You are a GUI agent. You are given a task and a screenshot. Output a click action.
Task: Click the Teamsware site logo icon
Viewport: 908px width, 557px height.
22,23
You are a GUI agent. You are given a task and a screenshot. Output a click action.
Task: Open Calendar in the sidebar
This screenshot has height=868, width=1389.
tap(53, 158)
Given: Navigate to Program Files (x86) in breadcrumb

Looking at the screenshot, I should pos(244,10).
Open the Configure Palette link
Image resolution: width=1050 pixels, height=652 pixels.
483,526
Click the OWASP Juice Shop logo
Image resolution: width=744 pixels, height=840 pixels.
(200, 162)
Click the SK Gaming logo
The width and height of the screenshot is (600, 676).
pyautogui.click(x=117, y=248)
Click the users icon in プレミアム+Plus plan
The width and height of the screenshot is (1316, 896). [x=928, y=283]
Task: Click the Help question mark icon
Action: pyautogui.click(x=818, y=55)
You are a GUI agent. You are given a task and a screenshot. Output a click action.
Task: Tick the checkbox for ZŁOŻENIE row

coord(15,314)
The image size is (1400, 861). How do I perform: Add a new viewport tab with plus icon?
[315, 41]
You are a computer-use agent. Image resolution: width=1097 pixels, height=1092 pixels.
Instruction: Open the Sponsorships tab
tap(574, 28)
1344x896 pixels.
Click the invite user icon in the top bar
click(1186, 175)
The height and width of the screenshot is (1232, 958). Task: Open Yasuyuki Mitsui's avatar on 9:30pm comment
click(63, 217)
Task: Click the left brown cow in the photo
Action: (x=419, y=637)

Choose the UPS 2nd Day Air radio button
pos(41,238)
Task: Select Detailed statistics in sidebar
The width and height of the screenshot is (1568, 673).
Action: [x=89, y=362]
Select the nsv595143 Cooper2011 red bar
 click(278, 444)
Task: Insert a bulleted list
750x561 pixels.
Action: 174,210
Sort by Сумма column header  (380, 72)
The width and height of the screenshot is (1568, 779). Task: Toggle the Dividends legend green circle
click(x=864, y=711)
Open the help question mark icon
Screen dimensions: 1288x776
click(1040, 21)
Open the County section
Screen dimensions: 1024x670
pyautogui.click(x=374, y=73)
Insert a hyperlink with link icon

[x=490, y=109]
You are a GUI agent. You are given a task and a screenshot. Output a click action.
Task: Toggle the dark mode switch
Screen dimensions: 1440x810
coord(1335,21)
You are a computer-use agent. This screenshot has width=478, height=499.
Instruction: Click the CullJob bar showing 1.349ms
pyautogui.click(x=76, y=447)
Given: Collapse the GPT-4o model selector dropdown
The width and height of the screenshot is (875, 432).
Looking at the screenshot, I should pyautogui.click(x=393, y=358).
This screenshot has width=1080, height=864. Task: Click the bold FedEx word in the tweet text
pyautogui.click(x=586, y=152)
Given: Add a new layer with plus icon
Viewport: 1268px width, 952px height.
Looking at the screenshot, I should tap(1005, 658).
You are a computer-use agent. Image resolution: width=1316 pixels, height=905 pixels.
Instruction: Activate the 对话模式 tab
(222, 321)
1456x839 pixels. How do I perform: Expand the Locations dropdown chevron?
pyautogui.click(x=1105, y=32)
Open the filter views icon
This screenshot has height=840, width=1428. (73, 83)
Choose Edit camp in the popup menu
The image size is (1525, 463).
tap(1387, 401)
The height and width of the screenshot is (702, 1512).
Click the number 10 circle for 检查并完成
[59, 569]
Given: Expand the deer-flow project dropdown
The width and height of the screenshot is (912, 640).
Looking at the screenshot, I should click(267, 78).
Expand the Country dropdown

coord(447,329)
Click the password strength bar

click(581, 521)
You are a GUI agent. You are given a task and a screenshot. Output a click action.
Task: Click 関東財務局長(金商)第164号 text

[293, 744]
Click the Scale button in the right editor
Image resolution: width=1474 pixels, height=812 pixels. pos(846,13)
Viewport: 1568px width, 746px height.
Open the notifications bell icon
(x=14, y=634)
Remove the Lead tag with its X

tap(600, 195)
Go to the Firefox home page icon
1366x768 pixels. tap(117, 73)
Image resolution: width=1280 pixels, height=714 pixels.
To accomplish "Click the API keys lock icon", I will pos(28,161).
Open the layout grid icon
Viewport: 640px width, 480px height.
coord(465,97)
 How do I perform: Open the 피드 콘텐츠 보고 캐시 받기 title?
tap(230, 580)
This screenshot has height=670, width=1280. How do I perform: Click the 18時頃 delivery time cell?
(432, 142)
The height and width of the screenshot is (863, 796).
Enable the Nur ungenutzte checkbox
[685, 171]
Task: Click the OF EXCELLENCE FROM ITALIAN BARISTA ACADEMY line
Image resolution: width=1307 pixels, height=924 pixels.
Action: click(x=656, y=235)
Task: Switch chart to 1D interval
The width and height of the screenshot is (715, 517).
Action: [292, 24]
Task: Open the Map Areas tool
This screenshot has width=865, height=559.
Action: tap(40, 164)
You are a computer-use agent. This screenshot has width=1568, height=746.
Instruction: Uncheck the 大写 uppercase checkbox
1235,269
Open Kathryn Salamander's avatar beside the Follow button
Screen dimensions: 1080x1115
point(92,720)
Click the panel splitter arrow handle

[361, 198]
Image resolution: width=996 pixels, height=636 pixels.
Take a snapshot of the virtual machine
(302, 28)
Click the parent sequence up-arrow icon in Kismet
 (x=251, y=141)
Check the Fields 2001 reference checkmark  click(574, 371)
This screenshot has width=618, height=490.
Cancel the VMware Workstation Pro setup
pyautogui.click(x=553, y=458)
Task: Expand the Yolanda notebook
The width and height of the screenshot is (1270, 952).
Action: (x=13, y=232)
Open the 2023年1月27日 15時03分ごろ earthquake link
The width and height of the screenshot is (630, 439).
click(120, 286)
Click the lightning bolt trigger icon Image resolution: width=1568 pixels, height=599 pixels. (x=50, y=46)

» **REQUIREMENTS**
Edit the rows above: write them all out again with "virtual machine" changed to "VM" and everything else left as it is.

» **SOLUTION FOR THIS EXERCISE**
You are a GUI agent. You are given a task and a screenshot. Output a click action.
Task: Click the Teamsware site logo icon
Viewport: 908px width, 557px height.
22,23
You are a GUI agent. You are given a task and a screenshot. Output a click action.
Task: Open Calendar in the sidebar
This screenshot has height=868, width=1389.
tap(53, 158)
Given: Navigate to Program Files (x86) in breadcrumb

Looking at the screenshot, I should pos(244,10).
Open the Configure Palette link
Image resolution: width=1050 pixels, height=652 pixels.
483,526
Click the OWASP Juice Shop logo
Image resolution: width=744 pixels, height=840 pixels.
(200, 162)
Click the SK Gaming logo
The width and height of the screenshot is (600, 676).
pyautogui.click(x=117, y=248)
Click the users icon in プレミアム+Plus plan
The width and height of the screenshot is (1316, 896). [x=928, y=283]
Task: Click the Help question mark icon
Action: pyautogui.click(x=818, y=55)
You are a GUI agent. You are given a task and a screenshot. Output a click action.
Task: Tick the checkbox for ZŁOŻENIE row

coord(15,314)
The image size is (1400, 861). How do I perform: Add a new viewport tab with plus icon?
[315, 41]
You are a computer-use agent. Image resolution: width=1097 pixels, height=1092 pixels.
Instruction: Open the Sponsorships tab
tap(574, 28)
1344x896 pixels.
Click the invite user icon in the top bar
click(1186, 175)
The height and width of the screenshot is (1232, 958). Task: Open Yasuyuki Mitsui's avatar on 9:30pm comment
click(63, 217)
Task: Click the left brown cow in the photo
Action: (x=419, y=637)

Choose the UPS 2nd Day Air radio button
pos(41,238)
Task: Select Detailed statistics in sidebar
The width and height of the screenshot is (1568, 673).
Action: [x=89, y=362]
Select the nsv595143 Cooper2011 red bar
 click(278, 444)
Task: Insert a bulleted list
750x561 pixels.
Action: 174,210
Sort by Сумма column header  (380, 72)
The width and height of the screenshot is (1568, 779). Task: Toggle the Dividends legend green circle
click(x=864, y=711)
Open the help question mark icon
Screen dimensions: 1288x776
click(1040, 21)
Open the County section
Screen dimensions: 1024x670
pyautogui.click(x=374, y=73)
Insert a hyperlink with link icon

[x=490, y=109]
You are a GUI agent. You are given a task and a screenshot. Output a click action.
Task: Toggle the dark mode switch
Screen dimensions: 1440x810
coord(1335,21)
You are a computer-use agent. This screenshot has width=478, height=499.
Instruction: Click the CullJob bar showing 1.349ms
pyautogui.click(x=76, y=447)
Given: Collapse the GPT-4o model selector dropdown
The width and height of the screenshot is (875, 432).
Looking at the screenshot, I should pyautogui.click(x=393, y=358).
This screenshot has width=1080, height=864. Task: Click the bold FedEx word in the tweet text
pyautogui.click(x=586, y=152)
Given: Add a new layer with plus icon
Viewport: 1268px width, 952px height.
Looking at the screenshot, I should tap(1005, 658).
You are a computer-use agent. Image resolution: width=1316 pixels, height=905 pixels.
Instruction: Activate the 对话模式 tab
(222, 321)
1456x839 pixels. How do I perform: Expand the Locations dropdown chevron?
pyautogui.click(x=1105, y=32)
Open the filter views icon
This screenshot has height=840, width=1428. (73, 83)
Choose Edit camp in the popup menu
The image size is (1525, 463).
tap(1387, 401)
The height and width of the screenshot is (702, 1512).
Click the number 10 circle for 检查并完成
[59, 569]
Given: Expand the deer-flow project dropdown
The width and height of the screenshot is (912, 640).
Looking at the screenshot, I should click(267, 78).
Expand the Country dropdown

coord(447,329)
Click the password strength bar

click(581, 521)
You are a GUI agent. You are given a task and a screenshot. Output a click action.
Task: Click 関東財務局長(金商)第164号 text

[293, 744]
Click the Scale button in the right editor
Image resolution: width=1474 pixels, height=812 pixels. pos(846,13)
Viewport: 1568px width, 746px height.
Open the notifications bell icon
(x=14, y=634)
Remove the Lead tag with its X

tap(600, 195)
Go to the Firefox home page icon
1366x768 pixels. tap(117, 73)
Image resolution: width=1280 pixels, height=714 pixels.
To accomplish "Click the API keys lock icon", I will pos(28,161).
Open the layout grid icon
Viewport: 640px width, 480px height.
coord(465,97)
 How do I perform: Open the 피드 콘텐츠 보고 캐시 받기 title?
tap(230, 580)
This screenshot has height=670, width=1280. How do I perform: Click the 18時頃 delivery time cell?
(432, 142)
The height and width of the screenshot is (863, 796).
Enable the Nur ungenutzte checkbox
[685, 171]
Task: Click the OF EXCELLENCE FROM ITALIAN BARISTA ACADEMY line
Image resolution: width=1307 pixels, height=924 pixels.
Action: click(x=656, y=235)
Task: Switch chart to 1D interval
The width and height of the screenshot is (715, 517).
Action: [292, 24]
Task: Open the Map Areas tool
This screenshot has width=865, height=559.
Action: tap(40, 164)
You are a computer-use agent. This screenshot has width=1568, height=746.
Instruction: Uncheck the 大写 uppercase checkbox
1235,269
Open Kathryn Salamander's avatar beside the Follow button
Screen dimensions: 1080x1115
point(92,720)
Click the panel splitter arrow handle

[361, 198]
Image resolution: width=996 pixels, height=636 pixels.
Take a snapshot of the VM
(302, 28)
Click the parent sequence up-arrow icon in Kismet
 (x=251, y=141)
Check the Fields 2001 reference checkmark  click(574, 371)
This screenshot has width=618, height=490.
Cancel the VMware Workstation Pro setup
pyautogui.click(x=553, y=458)
Task: Expand the Yolanda notebook
The width and height of the screenshot is (1270, 952).
Action: (x=13, y=232)
Open the 2023年1月27日 15時03分ごろ earthquake link
The width and height of the screenshot is (630, 439).
click(120, 286)
Click the lightning bolt trigger icon Image resolution: width=1568 pixels, height=599 pixels. (x=50, y=46)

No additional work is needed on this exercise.